A significant heterogeneity was detected in meta-analysis of lipid profile. As described earlier, a wide range of kiwifruit preparations and dosages were used. The species of kiwifruit also differed, namely A. deliciosa,20,27,29 and A. chinensis.28 Specific species was not described in the study that used kiwifruit capsules.26 The control group also varied, being placebo20,2628 and apple.29 Although the participants with cardiovascular risk factors were considered, they differed clinically. And this may contribute to statistical heterogeneity. Other limitations of the included trials are noteworthy. First, most of them enrolled a small number of participants and may lack statistical power. Second, the methodologic quality varied. All of them were of unclear risk of detection bias. Only one trial mentioned the blinding of participants and study personnel.29 Two studies were nonblinded,20,27 and thus may be prone to performance bias.

To our knowledge, this is the first systematic review and meta-analysis of kiwifruit on metabolic health. However, our study is not without limitations. First, significant heterogeneity existed among the results of the studies included as mentioned earlier. Second, only published trials were included, and publication bias cannot be ruled out although we considered both English and non-English publications. Funnel plot and its asymmetry were not evaluated because of a small number of studies included in each meta-analysis. Third, only five trials were included in the systematic review, and even smaller number of studies for meta-analysis of each outcome. Together with the small sample size in each trial, the results of meta-analysis may be imprecise. Additionally, we focused only on major risk factors, namely hypertension, hypercholesterolemia, T2DM, and smoking. Several factors, for example, obesity, physical inactivity, and other unmodifiable risk factors, such as increased age, male gender, and familial history of CVD, were not considered. Obesity and sedentary lifestyle have been known to increase the risk of CVD and metabolic disorders.

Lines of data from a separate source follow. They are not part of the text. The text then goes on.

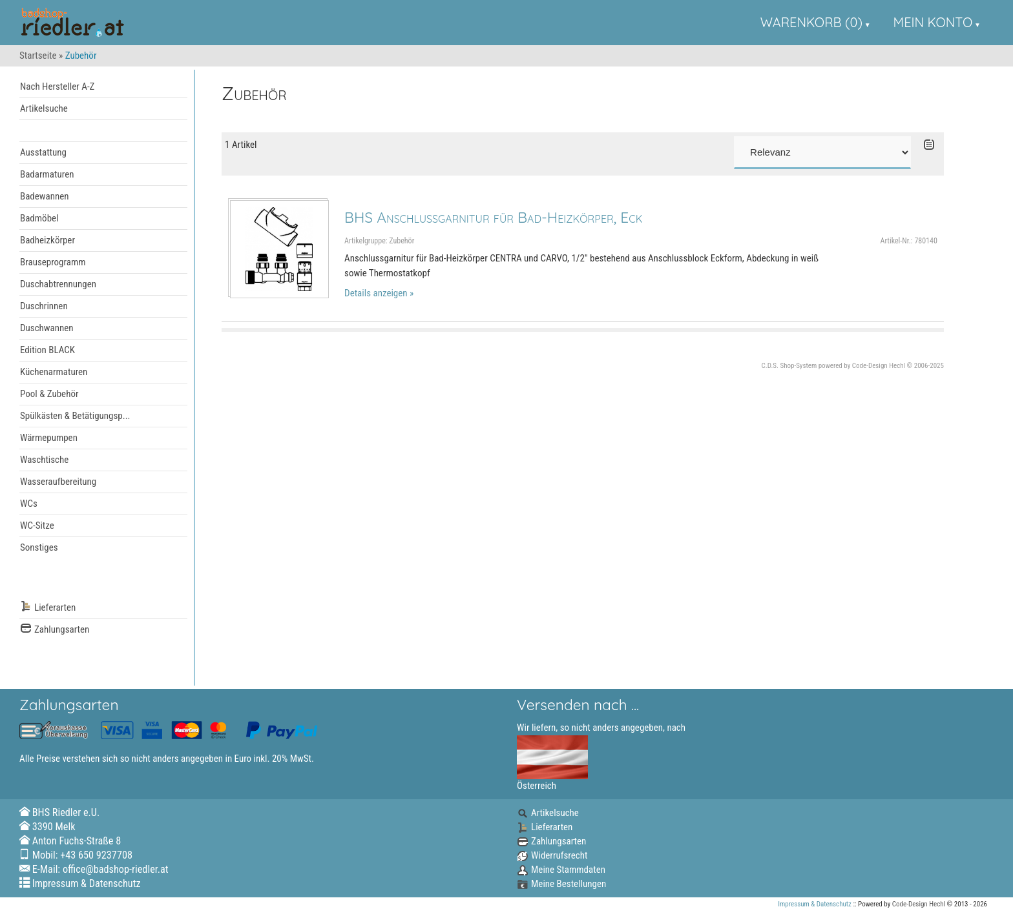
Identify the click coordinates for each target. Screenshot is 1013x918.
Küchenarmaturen (53, 372)
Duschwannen (47, 328)
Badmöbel (39, 218)
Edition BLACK (47, 350)
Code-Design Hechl (878, 366)
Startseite (38, 55)
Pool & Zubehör (49, 394)
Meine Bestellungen (561, 884)
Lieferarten (48, 608)
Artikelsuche (44, 108)
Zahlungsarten (54, 630)
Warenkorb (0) (811, 22)
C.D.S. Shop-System (789, 366)
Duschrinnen (44, 306)
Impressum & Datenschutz (86, 883)
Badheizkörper (47, 240)
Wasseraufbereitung (58, 481)
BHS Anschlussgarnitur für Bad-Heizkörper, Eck (493, 217)
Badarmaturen (47, 174)
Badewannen (44, 196)
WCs (28, 503)
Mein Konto (933, 22)
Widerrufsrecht (552, 855)
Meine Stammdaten (561, 869)
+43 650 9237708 (96, 855)
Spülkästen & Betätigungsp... (75, 416)
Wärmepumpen (49, 438)
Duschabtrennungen (58, 284)
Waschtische (44, 459)
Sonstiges (39, 547)
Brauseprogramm (53, 262)
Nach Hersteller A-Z (57, 86)
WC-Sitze (37, 525)
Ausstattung (43, 152)
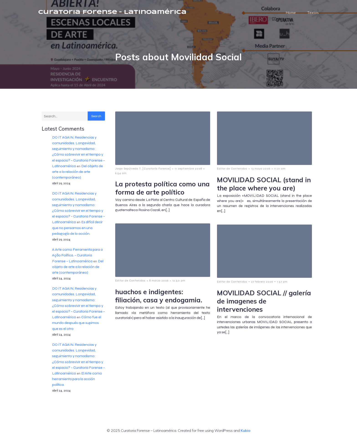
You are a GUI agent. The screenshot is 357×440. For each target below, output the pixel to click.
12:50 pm (178, 280)
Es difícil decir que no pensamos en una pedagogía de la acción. (77, 227)
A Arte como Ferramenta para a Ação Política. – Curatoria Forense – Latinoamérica (77, 255)
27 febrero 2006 (262, 281)
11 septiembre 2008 (188, 168)
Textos (313, 12)
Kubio (245, 430)
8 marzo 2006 (158, 280)
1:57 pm (282, 281)
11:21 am (280, 168)
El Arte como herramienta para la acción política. (77, 379)
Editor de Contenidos (232, 168)
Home (291, 12)
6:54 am (121, 173)
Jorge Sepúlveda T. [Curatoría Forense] (143, 168)
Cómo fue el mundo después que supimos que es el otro (76, 323)
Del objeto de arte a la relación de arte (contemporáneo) (77, 172)
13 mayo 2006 (260, 168)
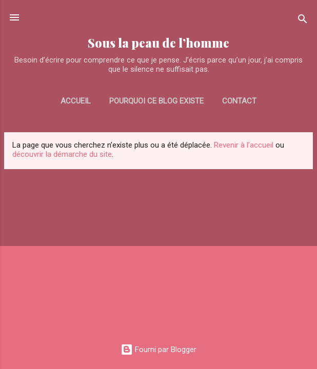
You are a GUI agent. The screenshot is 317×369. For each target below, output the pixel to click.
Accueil (76, 101)
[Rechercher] (302, 20)
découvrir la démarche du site (62, 154)
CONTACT (239, 101)
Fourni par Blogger (158, 349)
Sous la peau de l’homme (158, 43)
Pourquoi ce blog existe (156, 101)
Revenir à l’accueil (243, 145)
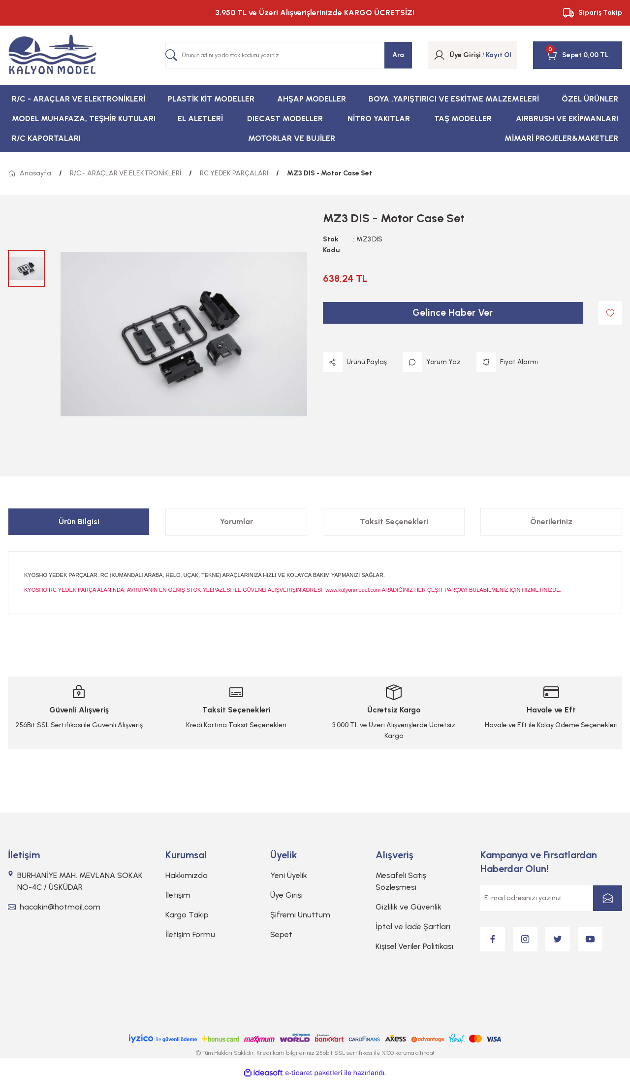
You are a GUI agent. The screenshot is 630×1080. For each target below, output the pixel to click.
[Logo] (52, 55)
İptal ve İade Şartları (413, 926)
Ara (398, 55)
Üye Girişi (286, 895)
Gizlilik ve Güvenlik (408, 906)
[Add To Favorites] (610, 313)
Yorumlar (236, 521)
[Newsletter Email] (551, 898)
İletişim (177, 895)
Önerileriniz (551, 521)
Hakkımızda (186, 875)
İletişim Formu (190, 934)
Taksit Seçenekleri (394, 521)
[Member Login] (439, 55)
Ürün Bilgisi (79, 521)
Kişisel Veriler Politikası (414, 946)
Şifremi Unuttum (300, 914)
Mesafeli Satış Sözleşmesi (401, 881)
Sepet (281, 934)
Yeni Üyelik (288, 875)
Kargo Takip (187, 914)
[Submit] (607, 898)
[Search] (288, 55)
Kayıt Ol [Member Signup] (498, 55)
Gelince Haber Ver (453, 313)
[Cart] (564, 55)
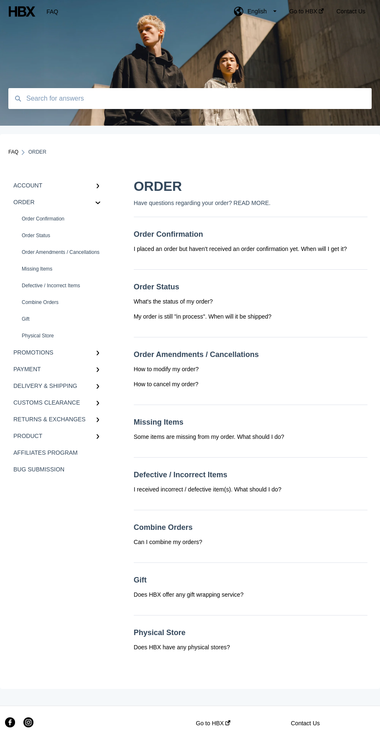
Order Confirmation (43, 219)
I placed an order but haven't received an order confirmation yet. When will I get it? (240, 249)
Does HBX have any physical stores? (182, 647)
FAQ (52, 11)
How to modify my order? (166, 369)
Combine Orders (40, 302)
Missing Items (37, 269)
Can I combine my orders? (168, 542)
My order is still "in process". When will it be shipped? (203, 316)
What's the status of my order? (173, 301)
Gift (26, 319)
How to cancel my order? (166, 384)
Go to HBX (213, 723)
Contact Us (305, 723)
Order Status (36, 235)
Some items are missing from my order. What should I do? (209, 436)
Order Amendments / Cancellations (60, 252)
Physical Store (38, 336)
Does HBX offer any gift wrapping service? (189, 594)
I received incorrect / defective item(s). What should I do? (207, 489)
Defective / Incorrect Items (51, 286)
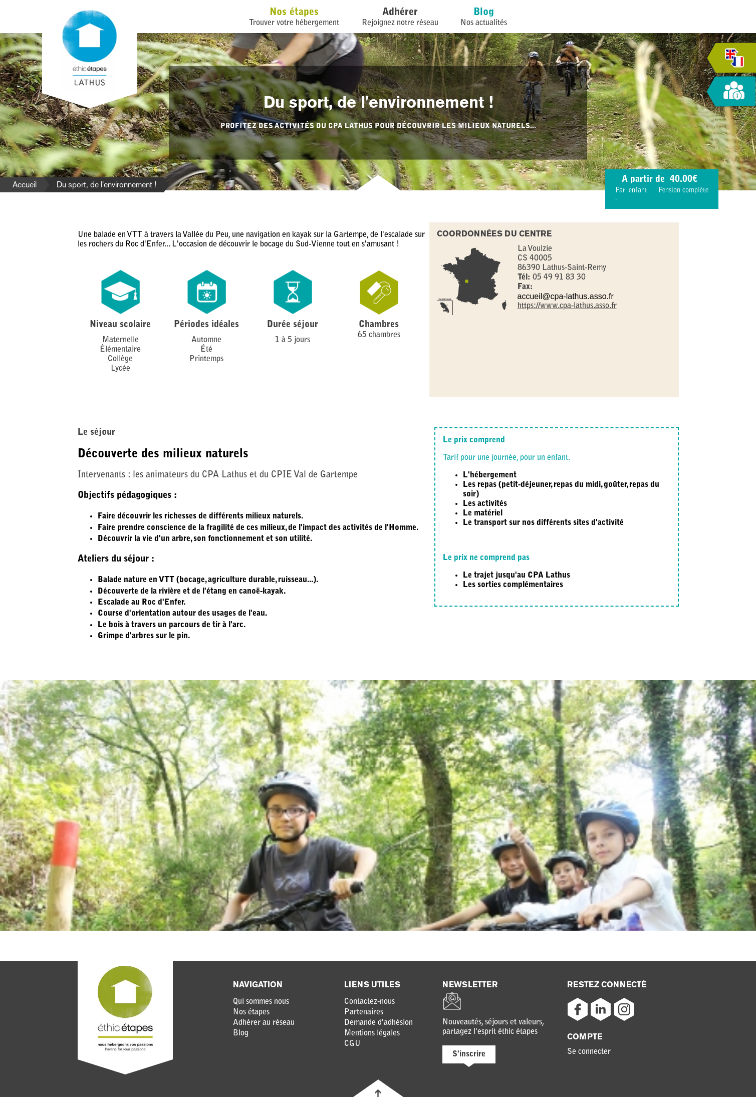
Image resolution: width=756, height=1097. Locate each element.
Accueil (25, 184)
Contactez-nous (369, 1002)
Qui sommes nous (261, 1002)
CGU (352, 1044)
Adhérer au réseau (264, 1023)
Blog (483, 13)
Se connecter (589, 1052)
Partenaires (363, 1012)
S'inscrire (468, 1054)
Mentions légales (372, 1033)
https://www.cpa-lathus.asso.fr (567, 306)
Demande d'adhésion (378, 1023)
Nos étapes (294, 13)
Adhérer (400, 13)
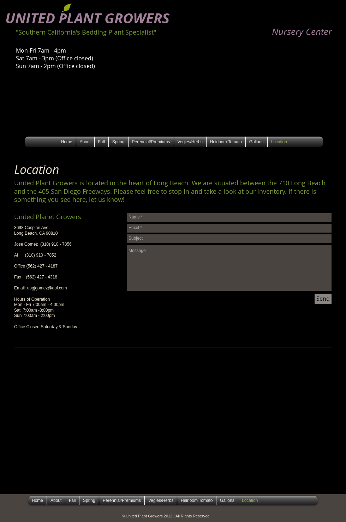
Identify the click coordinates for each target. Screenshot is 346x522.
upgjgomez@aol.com (47, 288)
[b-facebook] (327, 22)
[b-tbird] (317, 22)
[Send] (323, 299)
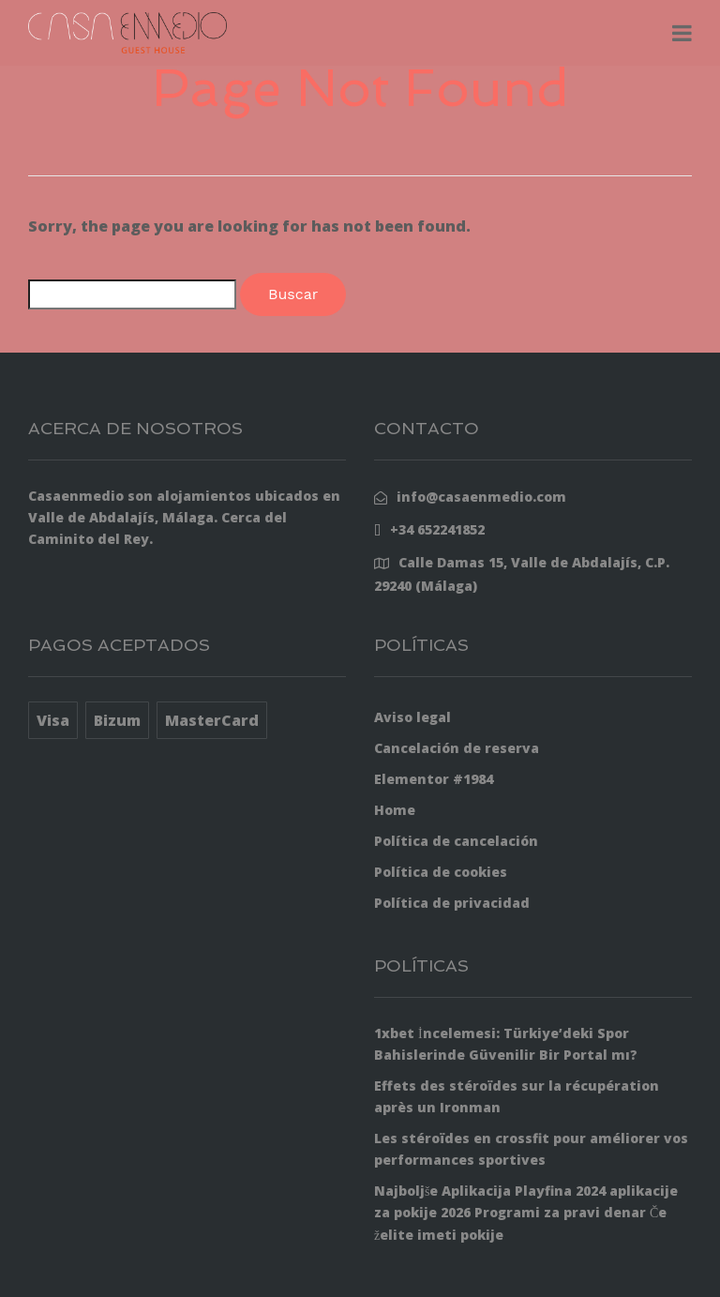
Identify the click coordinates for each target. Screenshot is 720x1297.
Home (394, 810)
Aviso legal (412, 717)
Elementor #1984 (433, 779)
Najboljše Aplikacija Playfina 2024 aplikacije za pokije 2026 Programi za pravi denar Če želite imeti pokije (526, 1212)
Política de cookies (440, 872)
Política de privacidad (452, 903)
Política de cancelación (456, 841)
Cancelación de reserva (456, 748)
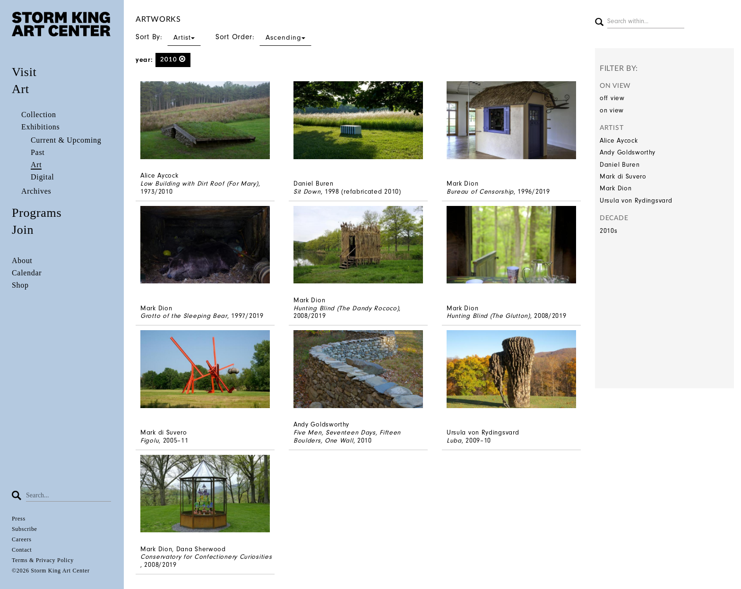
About (22, 260)
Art (20, 89)
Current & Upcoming (66, 140)
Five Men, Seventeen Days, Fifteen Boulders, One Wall (347, 436)
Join (23, 230)
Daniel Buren (619, 165)
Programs (36, 213)
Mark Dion (615, 188)
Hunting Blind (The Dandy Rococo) (346, 308)
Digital (42, 177)
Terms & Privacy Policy (43, 560)
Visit (24, 72)
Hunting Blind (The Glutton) (488, 316)
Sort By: (168, 37)
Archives (36, 191)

Our meta-analysis suggested a lack of effect of kiwifruit on metabolic health in participants with cardiovascular risk factors, although there was a trend toward the reduction in BP, TC, TG, LDL, FPG, HOMA-IR, and BW and improving HDL. Due to limited evidence and high heterogeneity of the study results, the potential of kiwifruit as a nonpharmaceutical alternative for metabolic health should be further evaluated in well-defined, well-controlled trials with larger sample size and standardized preparation.


The authors report no conflicts of interest in this work.